Acid aspiration induced'lung injury was welldescribed in a classic report by Mendelson in 1946. In that report, 66 women had acute respiratory failure resulting from aspiration of stomach contents into the lungs during labor (1). Since that time, several medical and surgical studies have documented the importance of aspiration of gastric contents as a major cause of acute respiratory failure in adult patients. In fact, in some studies, aspiration of gastric contents is either the second or third most frequent cause of the adult respiratory distress syndrome (2, 3). Mortality rates for patients who suffer acute lung injury from aspiration of gastric contents range from 40 to 50%(2-4). Unfortunately, no therapy has been shown to be effective in reducing the severity of lung injury. Thus, current clinical treatment is limited to supportive measures including positive pressure ventilation with positive end-expiratory pressure, judicious use of antibiotics for secondary pulmonary infections, and careful management of fluid therapy to avoid an increase in the degree of pulmonary edema in the injured lung (5, 6). However, recent experimental work from several investigators indicates that new therapeutic options may become available to treat acid aspiration induced lung injury.

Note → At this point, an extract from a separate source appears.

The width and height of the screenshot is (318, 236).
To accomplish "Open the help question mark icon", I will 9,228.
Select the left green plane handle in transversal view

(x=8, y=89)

The pathogenesis of acid aspiration lung injury is now reasonably wellunderstood. Direct injury from the acid in aspirated gastric contents is probably limited because the acid itself is rapidly neutralized after instillation (7). If the low pH itself does not cause lung injury, what is responsible for the increase in lung endothelial and epithelial permeability to protein with subsequent protein-rich pulmonary edema? Aspiration of acidic contents into the airspaces of the lung induces the release of pro-inflammatory cytokines, such as tumor necrosis factor-a (8) and interleukin-8 (9). These and other cytokines are responsible for recruitment and activation of neutrophils to the injured lung. In several studies, acid induced lung injury has been markedly reduced either by blocking neutrophil activation or by depleting neutrophils (9-11). Once the neutrophils are sequestered in the microcirculation of the lung, they bind to and migrate through the pulmonary capillary endothelium and alveolar epithelium. The major chemotactic stimulus for neutrophil recruitment into the lung appears to be interleukin-8 (9). However, the chemoattraction of large numbers of neutrophils into the air spaces of the lung alone is not sufficient to cause injury to the pulmonary endothelium or alveolar epithelium. In fact, both experimental and clinical studies have demonstrated that neutrophil recruitment alone can occur without any alteration of lung endothelial or epithelial permeability to protein (12, 13). Therefore, activation of neutrophils must be an important step in the process of acid induced lung injury.